━━━ Records for this exercise

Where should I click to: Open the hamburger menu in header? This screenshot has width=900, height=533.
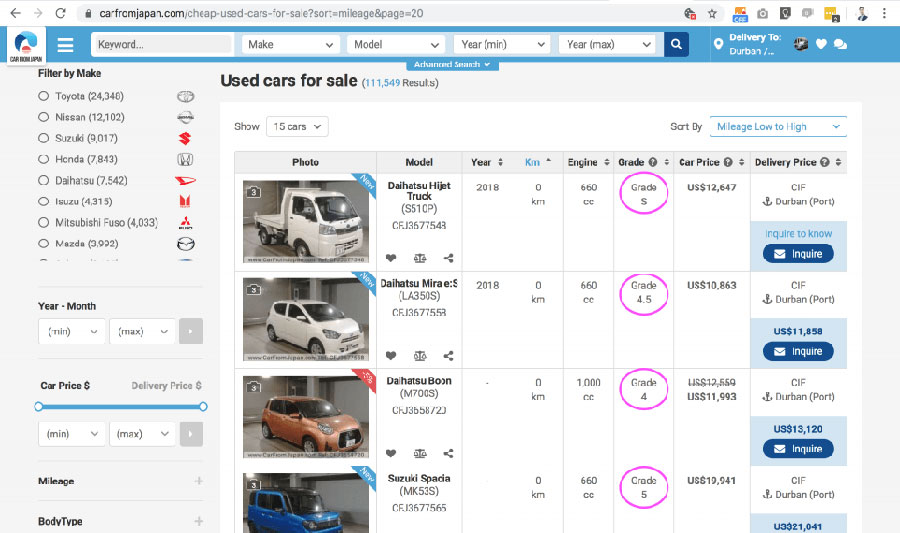click(66, 45)
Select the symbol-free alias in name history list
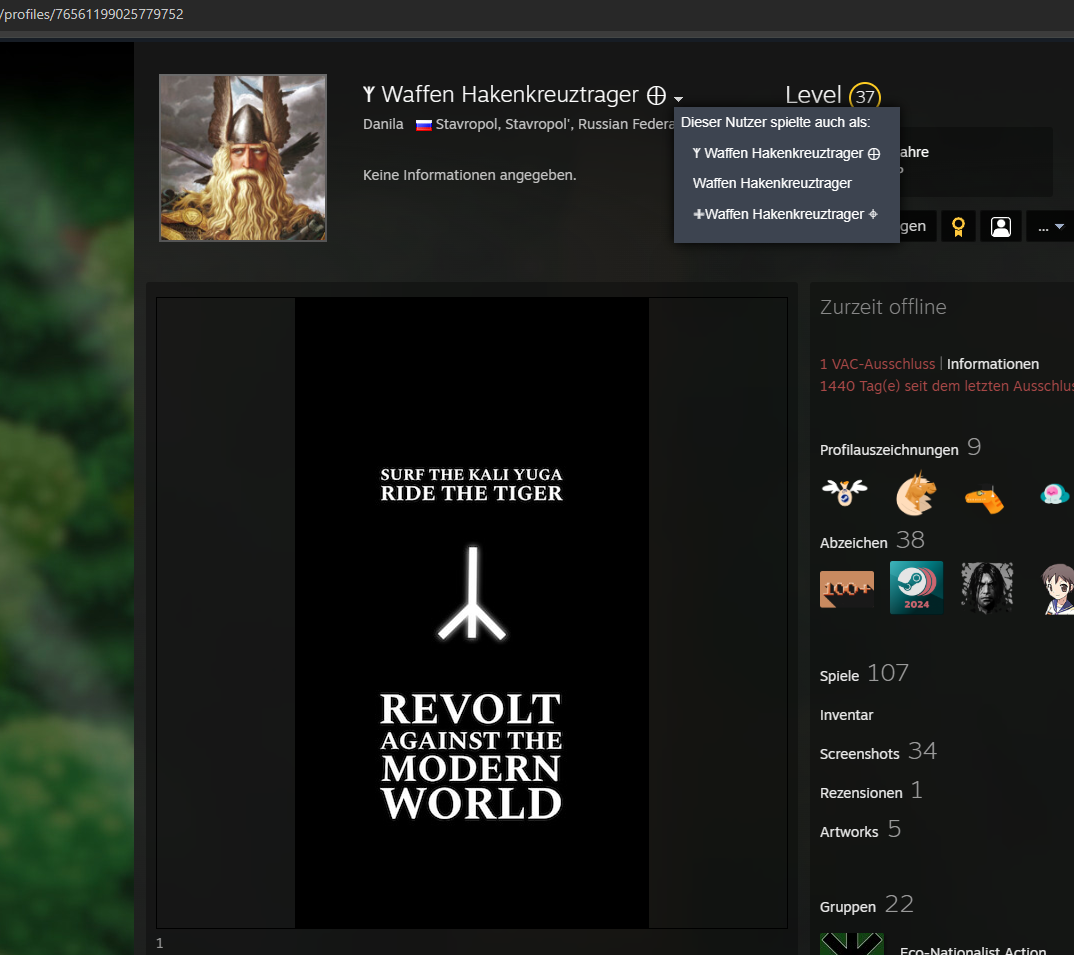This screenshot has width=1074, height=955. tap(772, 183)
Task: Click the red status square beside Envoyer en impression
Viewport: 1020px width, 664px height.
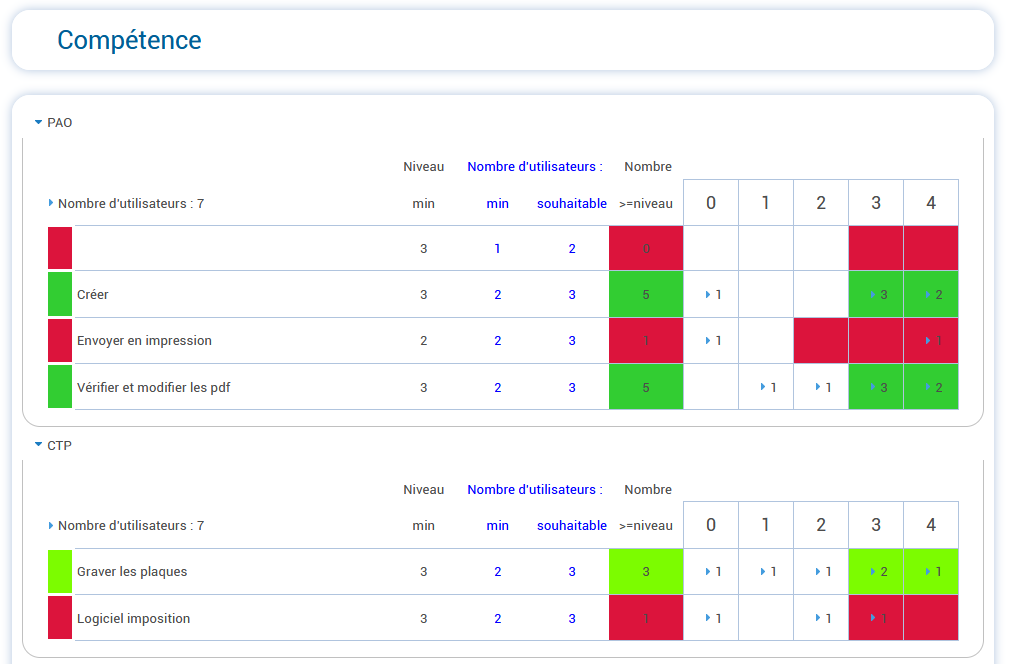Action: click(x=60, y=340)
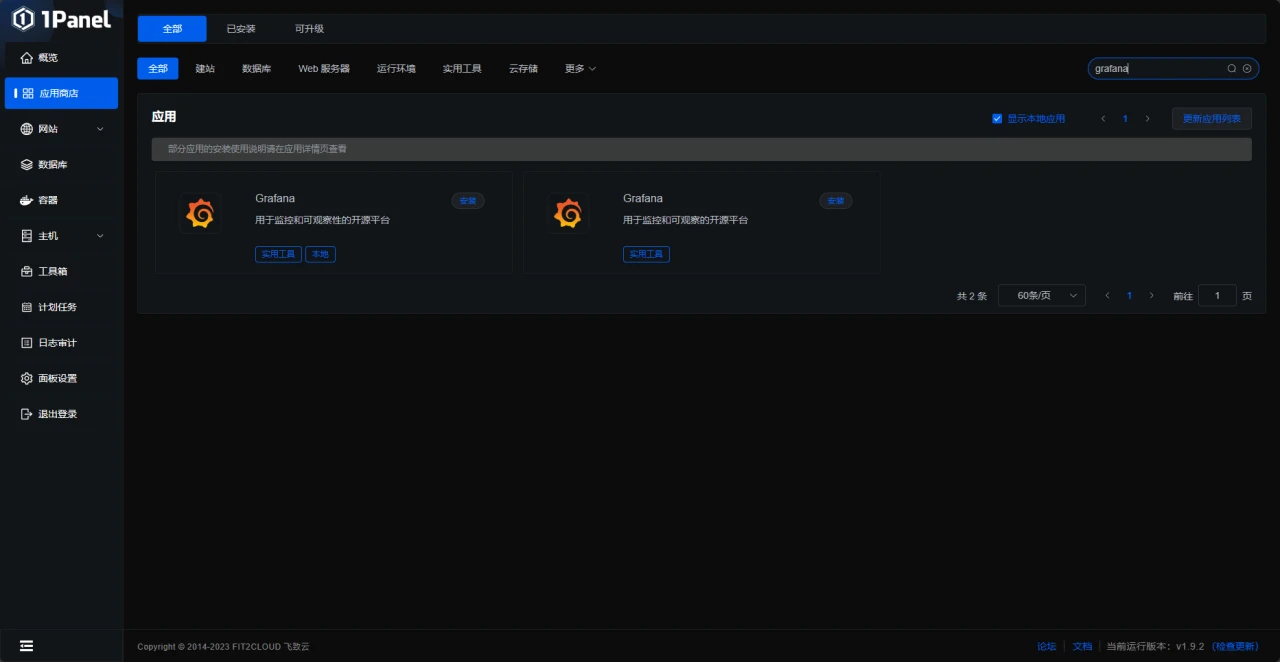Open the 更多 category dropdown

579,68
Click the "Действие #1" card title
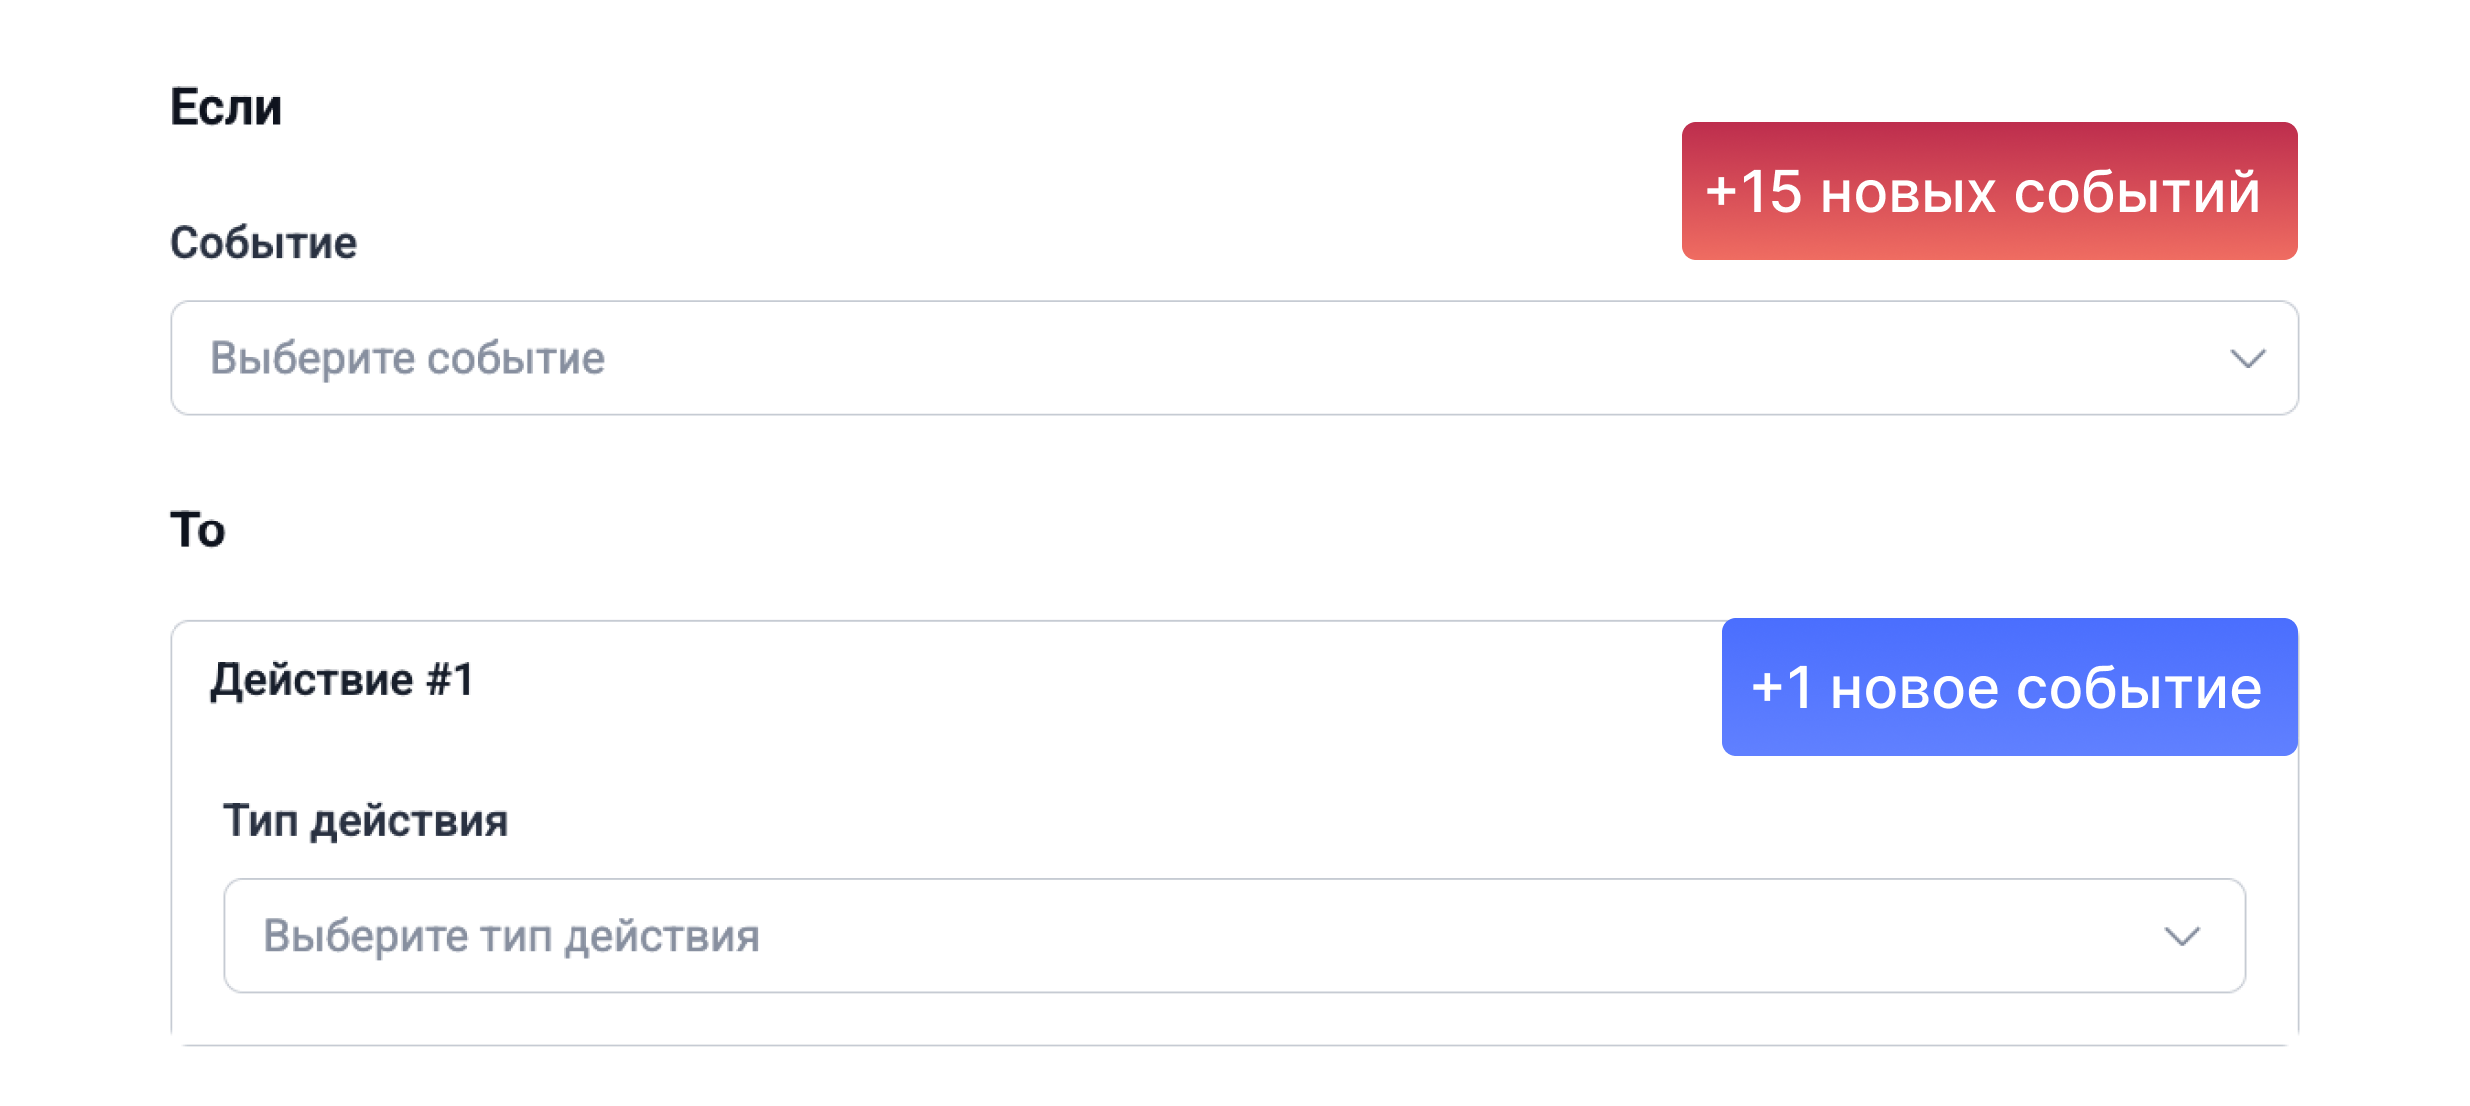This screenshot has height=1106, width=2470. tap(341, 680)
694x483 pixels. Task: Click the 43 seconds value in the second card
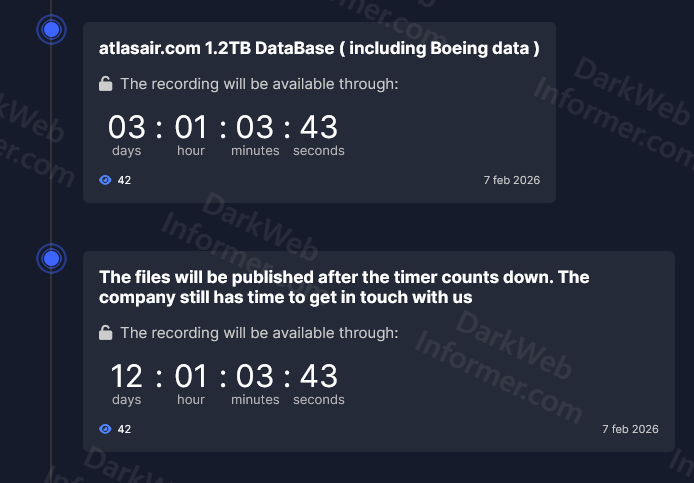[x=319, y=377]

━━━━━━

▸ **Work to be completed**: Pick out each line of the material above that contains the word "Task" and copy those lines. Matching is case-sensitive.

▸ **Response**:
Task: Click the red status square beside Envoyer en impression
694x483 pixels. Task: Click the 43 seconds value in the second card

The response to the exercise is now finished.